Electrophysiological characterization of class III activity of a verapamil derivative in guinea-pig cardiac tissues.

In isolated guinea-pig papillary muscle ([K+]o: 4.7 mmol/l, stimulation rate: 1 Hz) the verapamil derivative NN-bis-(3,4-dimethoxyphenethyl)-N-methylamine)-HCl (YS035; 0.3-100 mumol/l) increased the action potential duration measured at 90% repolarization level (APD90) up to 132% of control and enhanced the force of contraction (Fc) up to 125% of control while resting potential (RP) and the maximum upstroke velocity (Vmax) remained nearly unchanged.
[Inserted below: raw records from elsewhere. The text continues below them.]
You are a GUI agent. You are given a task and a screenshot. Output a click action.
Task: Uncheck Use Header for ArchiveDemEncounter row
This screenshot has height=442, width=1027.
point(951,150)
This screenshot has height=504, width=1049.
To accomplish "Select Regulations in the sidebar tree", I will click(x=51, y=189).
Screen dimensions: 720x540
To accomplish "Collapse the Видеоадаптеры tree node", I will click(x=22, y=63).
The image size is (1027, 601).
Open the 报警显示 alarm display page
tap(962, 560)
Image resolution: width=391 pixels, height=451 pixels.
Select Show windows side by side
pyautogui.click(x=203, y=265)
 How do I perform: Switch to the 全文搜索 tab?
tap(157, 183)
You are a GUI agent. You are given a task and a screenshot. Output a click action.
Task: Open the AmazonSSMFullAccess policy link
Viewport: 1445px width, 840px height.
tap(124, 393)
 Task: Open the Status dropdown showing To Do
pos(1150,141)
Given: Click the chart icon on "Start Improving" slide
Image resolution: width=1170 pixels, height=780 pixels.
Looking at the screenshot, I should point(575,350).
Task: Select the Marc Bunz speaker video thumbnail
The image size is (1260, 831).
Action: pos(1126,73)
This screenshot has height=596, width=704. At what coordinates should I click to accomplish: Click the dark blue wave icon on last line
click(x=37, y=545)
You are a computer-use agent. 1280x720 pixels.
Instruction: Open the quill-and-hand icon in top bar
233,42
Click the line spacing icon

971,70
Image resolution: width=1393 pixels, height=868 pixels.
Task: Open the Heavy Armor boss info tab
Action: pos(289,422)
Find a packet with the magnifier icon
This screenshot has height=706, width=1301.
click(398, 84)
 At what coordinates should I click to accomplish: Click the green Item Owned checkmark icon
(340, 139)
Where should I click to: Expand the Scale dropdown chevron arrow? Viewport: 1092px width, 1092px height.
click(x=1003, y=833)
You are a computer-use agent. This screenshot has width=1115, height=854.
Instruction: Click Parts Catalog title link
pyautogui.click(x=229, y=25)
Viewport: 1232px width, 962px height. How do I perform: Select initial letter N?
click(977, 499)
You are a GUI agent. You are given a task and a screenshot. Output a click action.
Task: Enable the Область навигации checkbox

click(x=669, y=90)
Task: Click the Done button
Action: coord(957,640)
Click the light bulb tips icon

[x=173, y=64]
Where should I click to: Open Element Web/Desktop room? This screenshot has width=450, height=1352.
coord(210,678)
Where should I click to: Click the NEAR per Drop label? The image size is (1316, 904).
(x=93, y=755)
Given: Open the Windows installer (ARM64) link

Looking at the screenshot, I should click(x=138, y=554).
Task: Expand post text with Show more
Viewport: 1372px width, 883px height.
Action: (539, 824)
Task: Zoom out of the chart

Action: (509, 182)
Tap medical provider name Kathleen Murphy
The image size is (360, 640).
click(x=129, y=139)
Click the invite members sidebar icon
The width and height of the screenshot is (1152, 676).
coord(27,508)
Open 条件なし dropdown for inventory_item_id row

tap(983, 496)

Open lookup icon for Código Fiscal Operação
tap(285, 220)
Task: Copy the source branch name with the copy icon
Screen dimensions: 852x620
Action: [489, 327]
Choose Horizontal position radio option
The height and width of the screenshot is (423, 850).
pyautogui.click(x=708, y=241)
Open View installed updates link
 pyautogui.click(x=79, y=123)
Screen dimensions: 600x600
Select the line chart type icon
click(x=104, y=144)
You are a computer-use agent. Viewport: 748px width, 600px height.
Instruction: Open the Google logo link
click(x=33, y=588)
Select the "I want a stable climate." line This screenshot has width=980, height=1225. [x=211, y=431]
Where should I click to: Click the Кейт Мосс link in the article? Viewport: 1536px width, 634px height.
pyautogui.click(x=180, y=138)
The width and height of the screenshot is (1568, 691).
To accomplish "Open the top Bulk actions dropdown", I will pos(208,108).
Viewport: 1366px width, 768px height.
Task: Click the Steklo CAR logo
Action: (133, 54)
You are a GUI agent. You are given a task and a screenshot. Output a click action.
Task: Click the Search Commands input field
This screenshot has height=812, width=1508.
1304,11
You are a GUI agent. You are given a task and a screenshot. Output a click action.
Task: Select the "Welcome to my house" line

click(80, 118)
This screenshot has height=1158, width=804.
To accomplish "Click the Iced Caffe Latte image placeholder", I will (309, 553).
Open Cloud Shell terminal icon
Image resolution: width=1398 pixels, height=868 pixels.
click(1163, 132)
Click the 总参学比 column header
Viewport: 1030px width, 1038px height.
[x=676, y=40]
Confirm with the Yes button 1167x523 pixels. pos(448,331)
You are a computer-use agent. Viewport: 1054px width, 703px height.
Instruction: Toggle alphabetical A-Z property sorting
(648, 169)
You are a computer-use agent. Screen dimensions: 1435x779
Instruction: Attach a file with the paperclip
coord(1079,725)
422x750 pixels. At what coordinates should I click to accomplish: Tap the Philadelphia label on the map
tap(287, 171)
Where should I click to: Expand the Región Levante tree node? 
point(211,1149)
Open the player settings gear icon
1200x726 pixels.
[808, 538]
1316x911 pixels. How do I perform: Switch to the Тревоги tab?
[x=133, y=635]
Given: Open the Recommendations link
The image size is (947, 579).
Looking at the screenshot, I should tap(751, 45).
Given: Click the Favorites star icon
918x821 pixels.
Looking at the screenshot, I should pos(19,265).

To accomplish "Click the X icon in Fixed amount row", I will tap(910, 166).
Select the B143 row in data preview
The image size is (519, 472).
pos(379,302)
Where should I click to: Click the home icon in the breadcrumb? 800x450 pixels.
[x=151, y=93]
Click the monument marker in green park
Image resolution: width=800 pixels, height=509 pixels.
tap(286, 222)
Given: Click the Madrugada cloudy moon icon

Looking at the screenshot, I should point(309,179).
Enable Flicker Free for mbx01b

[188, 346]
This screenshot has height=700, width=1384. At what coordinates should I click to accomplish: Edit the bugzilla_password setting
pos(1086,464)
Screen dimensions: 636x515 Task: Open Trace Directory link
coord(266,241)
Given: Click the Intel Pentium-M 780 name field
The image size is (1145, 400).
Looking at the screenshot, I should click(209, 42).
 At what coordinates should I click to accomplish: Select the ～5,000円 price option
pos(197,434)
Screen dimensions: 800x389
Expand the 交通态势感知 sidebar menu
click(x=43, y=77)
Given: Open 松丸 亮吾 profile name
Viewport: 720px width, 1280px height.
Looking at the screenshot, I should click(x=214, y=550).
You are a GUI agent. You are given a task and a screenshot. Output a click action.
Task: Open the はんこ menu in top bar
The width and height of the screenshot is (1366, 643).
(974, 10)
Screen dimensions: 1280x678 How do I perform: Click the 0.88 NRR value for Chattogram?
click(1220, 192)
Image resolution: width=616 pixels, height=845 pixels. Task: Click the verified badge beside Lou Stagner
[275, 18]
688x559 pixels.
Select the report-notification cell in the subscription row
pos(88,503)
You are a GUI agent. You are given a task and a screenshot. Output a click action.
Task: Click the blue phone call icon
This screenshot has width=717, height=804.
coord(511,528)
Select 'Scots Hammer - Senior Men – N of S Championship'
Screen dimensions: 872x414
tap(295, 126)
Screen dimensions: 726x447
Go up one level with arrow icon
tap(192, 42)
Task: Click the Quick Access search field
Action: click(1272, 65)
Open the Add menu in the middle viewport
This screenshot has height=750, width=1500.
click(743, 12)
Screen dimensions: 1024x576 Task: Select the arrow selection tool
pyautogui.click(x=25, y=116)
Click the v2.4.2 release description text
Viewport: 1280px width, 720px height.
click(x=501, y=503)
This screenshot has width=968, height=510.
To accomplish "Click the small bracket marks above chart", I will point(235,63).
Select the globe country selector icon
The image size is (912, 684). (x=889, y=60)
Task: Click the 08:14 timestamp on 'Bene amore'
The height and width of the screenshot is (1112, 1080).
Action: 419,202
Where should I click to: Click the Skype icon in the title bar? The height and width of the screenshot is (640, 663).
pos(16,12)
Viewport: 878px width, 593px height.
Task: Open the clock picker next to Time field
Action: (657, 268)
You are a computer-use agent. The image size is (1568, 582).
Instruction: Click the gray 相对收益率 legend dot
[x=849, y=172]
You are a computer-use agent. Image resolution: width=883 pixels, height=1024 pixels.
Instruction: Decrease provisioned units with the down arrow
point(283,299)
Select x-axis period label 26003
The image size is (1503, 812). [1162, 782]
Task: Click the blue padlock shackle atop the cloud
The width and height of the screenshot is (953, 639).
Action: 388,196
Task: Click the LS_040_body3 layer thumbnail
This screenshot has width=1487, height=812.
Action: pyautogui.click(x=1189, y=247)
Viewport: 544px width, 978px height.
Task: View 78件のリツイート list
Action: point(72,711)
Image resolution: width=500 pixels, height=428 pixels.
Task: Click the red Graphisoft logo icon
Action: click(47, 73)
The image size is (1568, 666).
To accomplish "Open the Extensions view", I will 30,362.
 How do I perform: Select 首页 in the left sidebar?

At 300 mumol/l YS 035, the membrane became depolarised and action potentials could no longer be elicited. These effects were reversed during wash-out. The increase of ADP90 was largest at 0.05 Hz, and the drug-induced effect continuously declined with an increase in stimulation frequency to 2 Hz. Control ADP90 was correlated to the absolute increase of ADP90 (r = 0.84). In atrial muscle the effect of YS 035 on APD90 was more pronounced than in papillary muscle. The Vmax of slow responses ([K+]o: 27 mmol/l, [Ba2+]o: 0.5 mmol/l) was not affected by concentrations as high as 30 mumol/l YS 035, whereas APD90 was enhanced. An increase in the stimulation rate (0.05 to 0.33 Hz) induced only a small decrease of Vmax at 100 mumol/l YS 035. According to this electrophysiological characterisation YS 035 shows Class III antiarrhythmic properties.